> _ページ抜粋_:
——
夫は盲点だった……遺族の想い
遺族の気持ちを真っ直ぐに書いています。
読めそうな時に読んでくださいね。
夜の11時から朝の6時までが、怖い。
私に、パパの分も子どもたちを幸せにできる器があるのかな。
今まで二人で支えていた子どもたちへの愛情や時間を、一人で受け持つ。
パパがいた頃、私は子育てと仕事と家事に一生懸命だった。
夫のことは大切な家族だけど、
空気みたいな存在。
一緒に頑張る戦友のように思っていた。
私の方が頑張っている、と思うこともあった。
じいじ・ばあばは、いつかいなくなる。
子どもは成長していく。
今の姿は今だけだから、心に刻もうと思っていた。
夫は盲点だった……
もっと大切にしたらよかった、と泣く私に、子育てが一段落している友人は言った。
「自分も、子どもが小さいうちは、とてもじゃないけどそんなことを考える余裕はなかった。
喧嘩ばかりしていた。
手が離れてやっと、お互いのことを改めて
見られるようになってきた。
だから、そんなに責める必要はないと思う。」
——
上にある遺族の想いをつづった文章の続きを、友人の言葉「だから、そんなに責める必要はないと思う。」の後から書いてください。

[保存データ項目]
——
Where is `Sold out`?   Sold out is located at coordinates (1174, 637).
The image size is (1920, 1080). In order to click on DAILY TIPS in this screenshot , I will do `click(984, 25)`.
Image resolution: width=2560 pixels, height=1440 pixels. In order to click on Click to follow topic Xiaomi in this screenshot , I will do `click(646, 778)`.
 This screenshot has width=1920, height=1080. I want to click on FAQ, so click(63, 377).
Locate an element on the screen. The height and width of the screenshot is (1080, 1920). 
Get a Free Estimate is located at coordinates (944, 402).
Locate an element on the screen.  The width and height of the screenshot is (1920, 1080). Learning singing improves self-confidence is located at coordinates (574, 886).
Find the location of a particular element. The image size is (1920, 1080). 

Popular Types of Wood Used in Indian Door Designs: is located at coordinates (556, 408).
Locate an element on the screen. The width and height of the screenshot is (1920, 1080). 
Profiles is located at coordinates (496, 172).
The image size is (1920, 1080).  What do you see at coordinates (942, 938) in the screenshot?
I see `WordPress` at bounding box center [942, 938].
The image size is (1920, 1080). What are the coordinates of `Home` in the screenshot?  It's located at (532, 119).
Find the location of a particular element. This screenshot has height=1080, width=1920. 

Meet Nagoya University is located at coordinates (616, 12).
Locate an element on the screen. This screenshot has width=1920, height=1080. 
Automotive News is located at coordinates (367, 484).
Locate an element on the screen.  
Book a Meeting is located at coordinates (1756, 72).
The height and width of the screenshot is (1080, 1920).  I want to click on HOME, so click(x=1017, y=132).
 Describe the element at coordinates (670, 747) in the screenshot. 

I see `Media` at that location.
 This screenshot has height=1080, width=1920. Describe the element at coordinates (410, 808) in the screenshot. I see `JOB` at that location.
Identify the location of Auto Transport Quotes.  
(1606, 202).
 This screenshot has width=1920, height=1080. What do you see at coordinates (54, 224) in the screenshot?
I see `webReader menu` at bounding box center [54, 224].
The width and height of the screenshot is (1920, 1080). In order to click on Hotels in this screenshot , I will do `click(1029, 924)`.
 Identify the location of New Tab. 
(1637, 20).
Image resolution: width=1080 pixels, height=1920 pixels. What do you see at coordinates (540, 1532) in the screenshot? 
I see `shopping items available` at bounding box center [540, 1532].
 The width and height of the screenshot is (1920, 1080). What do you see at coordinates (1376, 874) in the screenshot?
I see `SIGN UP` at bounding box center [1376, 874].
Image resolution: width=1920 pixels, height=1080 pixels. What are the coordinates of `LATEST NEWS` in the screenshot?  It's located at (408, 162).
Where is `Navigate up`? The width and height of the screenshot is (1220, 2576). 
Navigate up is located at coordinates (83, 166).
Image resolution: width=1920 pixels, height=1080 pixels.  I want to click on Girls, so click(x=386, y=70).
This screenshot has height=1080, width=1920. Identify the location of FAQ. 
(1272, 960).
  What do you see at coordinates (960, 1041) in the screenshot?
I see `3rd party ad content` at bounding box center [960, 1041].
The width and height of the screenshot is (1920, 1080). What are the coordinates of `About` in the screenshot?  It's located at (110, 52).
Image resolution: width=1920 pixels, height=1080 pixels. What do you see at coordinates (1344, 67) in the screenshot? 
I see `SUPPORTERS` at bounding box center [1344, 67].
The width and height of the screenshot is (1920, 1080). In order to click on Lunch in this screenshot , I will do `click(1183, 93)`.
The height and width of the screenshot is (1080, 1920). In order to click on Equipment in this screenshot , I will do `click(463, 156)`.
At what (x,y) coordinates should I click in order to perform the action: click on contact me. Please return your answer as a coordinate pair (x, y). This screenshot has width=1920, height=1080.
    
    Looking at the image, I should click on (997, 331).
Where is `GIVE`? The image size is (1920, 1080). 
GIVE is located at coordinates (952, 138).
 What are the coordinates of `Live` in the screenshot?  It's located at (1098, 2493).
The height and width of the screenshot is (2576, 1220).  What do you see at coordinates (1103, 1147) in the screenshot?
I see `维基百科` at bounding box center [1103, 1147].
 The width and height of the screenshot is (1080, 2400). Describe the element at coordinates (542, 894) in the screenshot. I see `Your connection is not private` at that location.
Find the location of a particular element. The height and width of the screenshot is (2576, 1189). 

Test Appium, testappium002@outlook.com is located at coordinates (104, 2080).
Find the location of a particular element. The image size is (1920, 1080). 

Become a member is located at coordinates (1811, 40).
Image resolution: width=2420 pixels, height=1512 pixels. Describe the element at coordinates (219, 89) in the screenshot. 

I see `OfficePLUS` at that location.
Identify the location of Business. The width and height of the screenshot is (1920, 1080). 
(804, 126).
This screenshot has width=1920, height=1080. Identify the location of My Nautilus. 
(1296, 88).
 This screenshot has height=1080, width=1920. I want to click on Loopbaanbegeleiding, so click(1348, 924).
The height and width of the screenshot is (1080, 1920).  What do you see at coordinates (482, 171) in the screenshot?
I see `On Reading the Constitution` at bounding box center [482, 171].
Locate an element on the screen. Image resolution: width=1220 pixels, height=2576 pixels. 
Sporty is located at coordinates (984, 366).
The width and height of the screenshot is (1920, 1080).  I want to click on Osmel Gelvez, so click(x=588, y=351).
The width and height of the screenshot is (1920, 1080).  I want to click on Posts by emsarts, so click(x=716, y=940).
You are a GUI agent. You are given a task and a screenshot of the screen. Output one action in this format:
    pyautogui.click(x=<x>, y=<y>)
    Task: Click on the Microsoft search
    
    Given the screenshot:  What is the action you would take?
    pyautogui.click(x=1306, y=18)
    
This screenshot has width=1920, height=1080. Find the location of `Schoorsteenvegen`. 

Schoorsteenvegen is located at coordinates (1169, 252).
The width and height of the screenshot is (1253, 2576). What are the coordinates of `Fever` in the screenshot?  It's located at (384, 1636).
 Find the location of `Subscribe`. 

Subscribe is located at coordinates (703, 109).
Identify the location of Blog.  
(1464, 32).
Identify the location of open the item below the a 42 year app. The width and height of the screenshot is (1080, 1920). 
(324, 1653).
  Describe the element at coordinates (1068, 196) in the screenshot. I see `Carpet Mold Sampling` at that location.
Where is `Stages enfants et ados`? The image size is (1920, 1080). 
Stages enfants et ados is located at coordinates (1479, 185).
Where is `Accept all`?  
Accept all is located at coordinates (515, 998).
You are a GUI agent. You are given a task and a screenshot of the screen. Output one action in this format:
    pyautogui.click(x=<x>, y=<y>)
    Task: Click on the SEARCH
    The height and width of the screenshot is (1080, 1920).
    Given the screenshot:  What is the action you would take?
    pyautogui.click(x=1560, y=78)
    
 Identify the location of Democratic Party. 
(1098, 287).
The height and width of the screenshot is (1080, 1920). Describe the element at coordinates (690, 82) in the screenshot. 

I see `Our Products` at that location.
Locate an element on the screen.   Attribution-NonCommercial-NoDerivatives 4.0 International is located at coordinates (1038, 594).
——
> _解答欄_:
もっとパパに言いたいことがあった。
本人に向かって泣いたり、返ってくる反応も見たかった。
反省してまたやり直してほしかった。
私も受け入れる時間がほしかった。
今はしんどいけど、数年後には笑いながら
「あの時めっちゃ大変だったね、ありがとう」って言い合いたかった。
なんだかんだ言いながら、私たち家族を大切に思って、本人なりに動いてくれていた。
その夫が、もういない。
気にかけてくれるみんなには生活や家庭がある。
私たちだけが取り残されたような感覚。
迷惑をかけたらだめだ。
頼りすぎたら負担になる。
私は老後、パパより先に逝くと思っていた。
「ママ、こんなことも実はしてくれていたんだ。ママがいなくて、すごく大変」と、
家族に言われる未来を、どこかで想像していたのにな……。
最後まで読んでくださり、ありがとうございます。
ここに書いているのは特別な話ではなく、私の日常です。